§ EXCERPT:
4.3 Hyperspectral imagery for mapping crop yield variability

Hyperspectral imagery has the potential to provide better estimation of biophysical parameters than multispectral imagery due to its fine spectral resolution. Yang et al[71]. evaluated airborne hyperspectral imagery for mapping crop yield variability as compared with yield monitor data. An airborne hyperspectral imaging system described by Yang et al.[72] was used for acquiring imagery from a 14hm2 grain sorghum field in south Texas. The system was configured to capture 12-bit images with a swath of 640 pixels at 128 bands in the 450 to 920nm spectral range. After the noisy bands in the lower and higher wavelengths were removed, the remaining 102 bands with wavelengths from 475 to 845nm were used for analysis. Yield data were collected from the field using a Yield Monitor 2000 system mounted on the harvest (Ag Leader Technology, Ames, Iowa, USA).
Fig. 5 shows a RGB color image composite from the hyperspectral image for the field. The image was taken around the peak plant development for the crop. The light grayish color in the northeast portion of the field were mainly due to the thin plant stand over very sandy soil. Correlation analysis showed that grain yield was significantly negatively related to the visible bands and positively related to the NIR bands with correlation coefficients ranging from -0.80 to 0.84. Principal component analysis was applied to the image to eliminate data redundancy. Stepwise regression analysis based on the first ten principal components showed that five of the ten principal components were significant and explained 80% of the variability in yield. To identify significant bands, stepwise regression was performed directly on the yield data and the 102-band hyperspectral image data. Seven bands (481, 543, 713, 731, 735, 771, and 818nm) were identified to be significant and explained about 82% of the variability in yield. Fig. 5 shows the yield maps generated from yield monitor data and from the seven significant bands in the image. The spatial patterns on both yield maps are similar, indicating that grain yield can be estimated from airborne hyperspectral imagery acquired around peak growth during the growing season.

§ MATERIAL PROVIDED:
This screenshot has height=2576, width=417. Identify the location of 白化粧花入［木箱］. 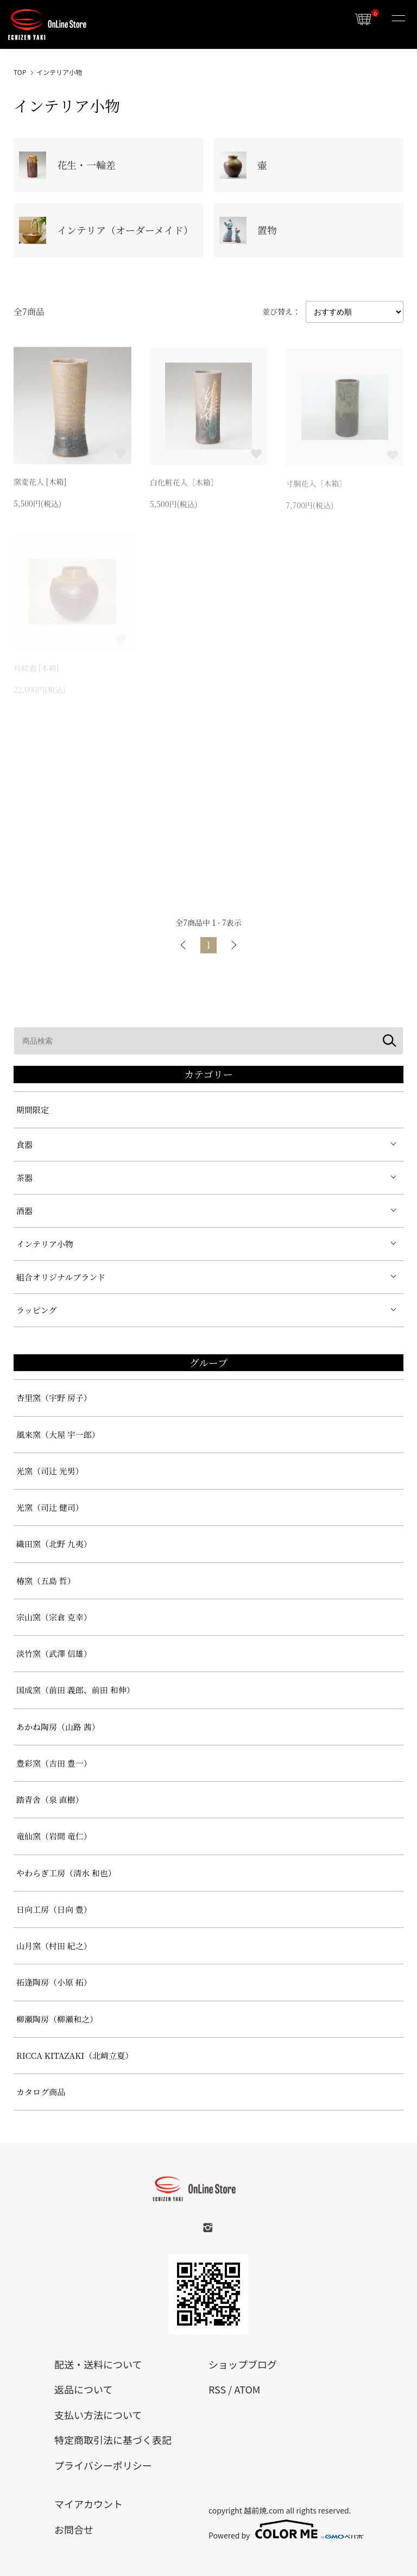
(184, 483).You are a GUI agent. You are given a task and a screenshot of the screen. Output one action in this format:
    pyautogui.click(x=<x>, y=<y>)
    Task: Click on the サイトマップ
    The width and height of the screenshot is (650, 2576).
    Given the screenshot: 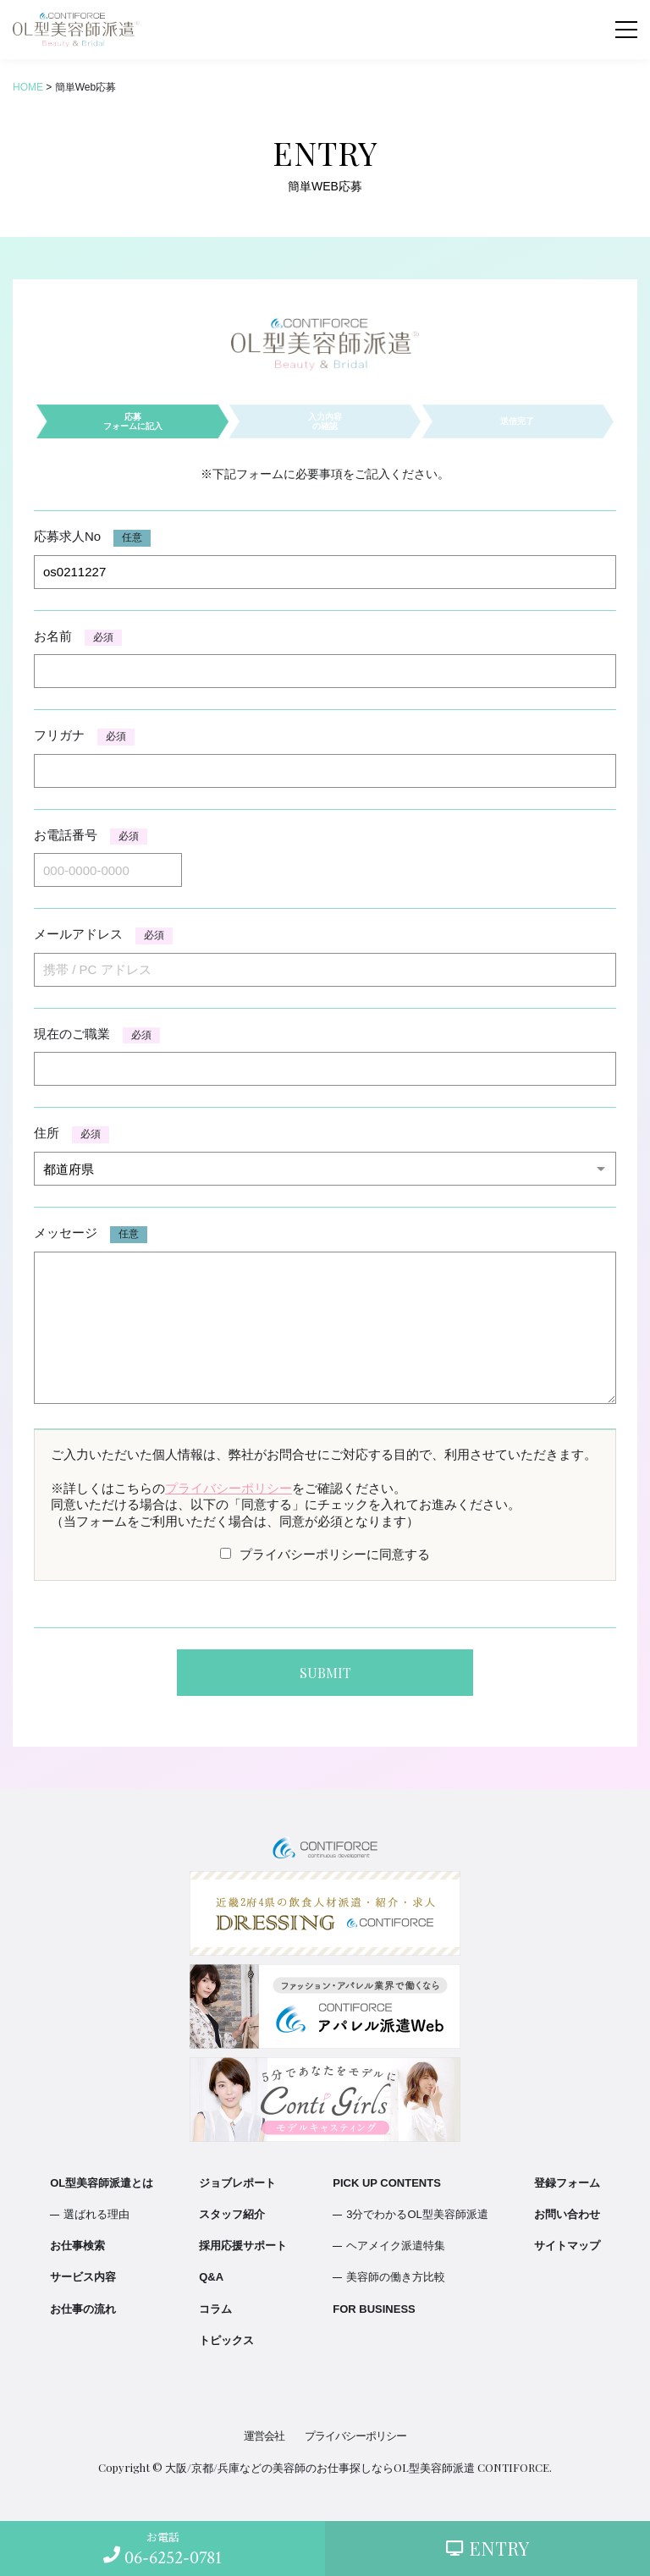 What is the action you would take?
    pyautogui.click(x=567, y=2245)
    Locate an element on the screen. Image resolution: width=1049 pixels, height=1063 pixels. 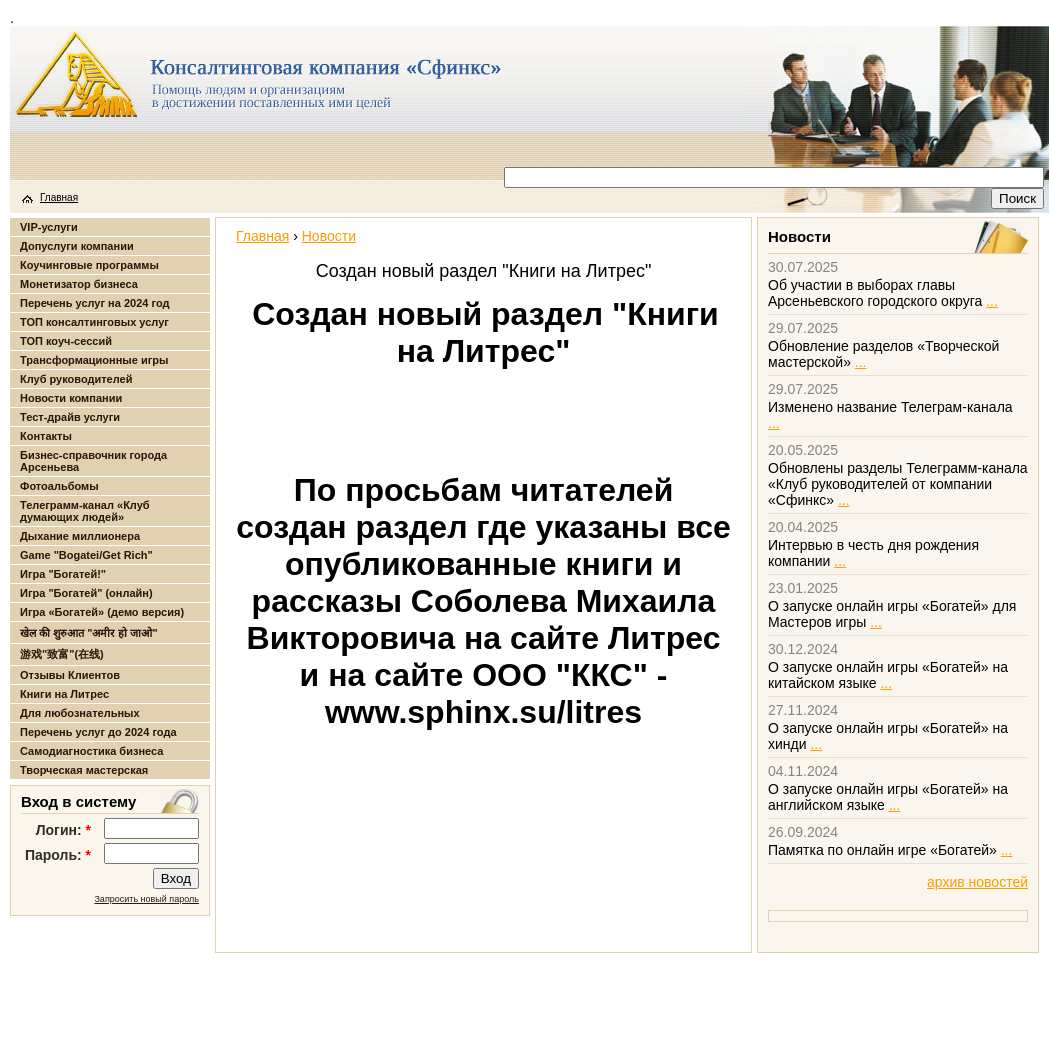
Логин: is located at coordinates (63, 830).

§ EXERCISES TO COMPLETE:
**1.** In the excerpt on hyperspectral imagery for crop yield, what wavelength range did the 102 bands kept for analysis cover?
**2.** Copy the part of the excerpt on hyperspectral imagery for crop yield that opens with the words containing "Hyperspectral imagery has" and closes with "Ames, Iowa, USA).".

§ WORKED ANSWERS:
**1.** 475 to 845 nm

**2.**
Hyperspectral imagery has the potential to provide better estimation of biophysical parameters than multispectral imagery due to its fine spectral resolution. Yang et al[71]. evaluated airborne hyperspectral imagery for mapping crop yield variability as compared with yield monitor data. An airborne hyperspectral imaging system described by Yang et al.[72] was used for acquiring imagery from a 14hm2 grain sorghum field in south Texas. The system was configured to capture 12-bit images with a swath of 640 pixels at 128 bands in the 450 to 920nm spectral range. After the noisy bands in the lower and higher wavelengths were removed, the remaining 102 bands with wavelengths from 475 to 845nm were used for analysis. Yield data were collected from the field using a Yield Monitor 2000 system mounted on the harvest (Ag Leader Technology, Ames, Iowa, USA).